Records drawn from a dataset
====
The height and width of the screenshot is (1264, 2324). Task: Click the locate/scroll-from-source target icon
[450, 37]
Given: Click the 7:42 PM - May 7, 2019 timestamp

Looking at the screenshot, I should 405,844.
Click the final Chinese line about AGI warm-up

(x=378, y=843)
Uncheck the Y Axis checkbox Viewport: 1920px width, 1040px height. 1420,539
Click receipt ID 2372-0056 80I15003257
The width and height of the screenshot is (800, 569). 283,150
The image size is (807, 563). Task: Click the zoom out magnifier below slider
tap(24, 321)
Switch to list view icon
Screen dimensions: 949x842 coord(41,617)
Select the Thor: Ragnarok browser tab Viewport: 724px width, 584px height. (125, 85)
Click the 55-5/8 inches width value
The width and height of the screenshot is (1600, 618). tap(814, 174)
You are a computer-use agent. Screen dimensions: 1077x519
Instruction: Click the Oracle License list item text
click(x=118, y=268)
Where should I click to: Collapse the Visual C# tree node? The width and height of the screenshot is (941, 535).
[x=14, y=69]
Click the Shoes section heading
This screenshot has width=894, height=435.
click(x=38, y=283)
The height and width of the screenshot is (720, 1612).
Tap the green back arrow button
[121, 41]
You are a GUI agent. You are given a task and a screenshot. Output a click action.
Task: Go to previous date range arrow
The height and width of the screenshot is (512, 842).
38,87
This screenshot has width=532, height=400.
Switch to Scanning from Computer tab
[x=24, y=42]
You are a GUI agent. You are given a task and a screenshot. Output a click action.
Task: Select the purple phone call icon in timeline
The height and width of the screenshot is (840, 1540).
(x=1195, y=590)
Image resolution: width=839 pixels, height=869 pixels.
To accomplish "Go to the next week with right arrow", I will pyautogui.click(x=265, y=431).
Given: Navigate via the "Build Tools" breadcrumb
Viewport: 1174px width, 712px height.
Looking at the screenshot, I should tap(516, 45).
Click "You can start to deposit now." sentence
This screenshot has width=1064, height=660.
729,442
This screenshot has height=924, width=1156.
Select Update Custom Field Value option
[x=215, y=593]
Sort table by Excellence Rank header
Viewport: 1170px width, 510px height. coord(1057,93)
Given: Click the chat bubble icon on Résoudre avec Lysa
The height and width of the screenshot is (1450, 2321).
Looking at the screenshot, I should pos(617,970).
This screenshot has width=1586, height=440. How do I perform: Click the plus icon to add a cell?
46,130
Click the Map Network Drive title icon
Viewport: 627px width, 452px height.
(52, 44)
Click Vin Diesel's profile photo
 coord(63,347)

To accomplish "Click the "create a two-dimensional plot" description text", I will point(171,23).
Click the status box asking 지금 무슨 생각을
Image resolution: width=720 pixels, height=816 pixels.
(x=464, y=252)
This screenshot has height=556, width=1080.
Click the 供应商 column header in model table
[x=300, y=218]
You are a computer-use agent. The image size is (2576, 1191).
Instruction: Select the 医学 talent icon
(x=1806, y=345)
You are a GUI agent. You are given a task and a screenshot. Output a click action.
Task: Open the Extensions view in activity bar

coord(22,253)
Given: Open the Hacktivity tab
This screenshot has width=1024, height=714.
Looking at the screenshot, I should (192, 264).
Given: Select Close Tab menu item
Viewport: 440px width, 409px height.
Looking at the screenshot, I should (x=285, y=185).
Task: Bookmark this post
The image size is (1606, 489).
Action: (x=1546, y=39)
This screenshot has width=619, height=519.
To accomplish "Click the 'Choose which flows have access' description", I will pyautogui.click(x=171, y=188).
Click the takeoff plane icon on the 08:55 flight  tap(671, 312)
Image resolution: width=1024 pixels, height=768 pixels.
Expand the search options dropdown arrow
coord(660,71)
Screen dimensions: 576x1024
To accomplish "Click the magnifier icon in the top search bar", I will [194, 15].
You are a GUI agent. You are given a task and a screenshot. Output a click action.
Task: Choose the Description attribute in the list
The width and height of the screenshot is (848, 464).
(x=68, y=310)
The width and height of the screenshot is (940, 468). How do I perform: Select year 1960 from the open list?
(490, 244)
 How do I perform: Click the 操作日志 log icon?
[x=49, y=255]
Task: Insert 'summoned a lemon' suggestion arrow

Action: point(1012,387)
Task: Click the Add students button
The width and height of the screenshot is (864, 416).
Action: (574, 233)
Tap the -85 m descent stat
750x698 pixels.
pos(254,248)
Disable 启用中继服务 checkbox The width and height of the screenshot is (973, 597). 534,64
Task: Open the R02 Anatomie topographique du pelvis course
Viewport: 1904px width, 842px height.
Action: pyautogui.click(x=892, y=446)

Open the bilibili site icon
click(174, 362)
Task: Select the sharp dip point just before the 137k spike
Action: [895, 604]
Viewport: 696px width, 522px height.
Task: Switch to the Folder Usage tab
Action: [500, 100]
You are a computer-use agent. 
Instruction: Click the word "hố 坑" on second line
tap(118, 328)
====
*INSTRUCTIONS TO FOLLOW*: With "checkbox" as the word to match, copy each line of the records that has it.

*EXERCISE RESULT*:
Uncheck the Y Axis checkbox Viewport: 1920px width, 1040px height. 1420,539
Disable 启用中继服务 checkbox The width and height of the screenshot is (973, 597). 534,64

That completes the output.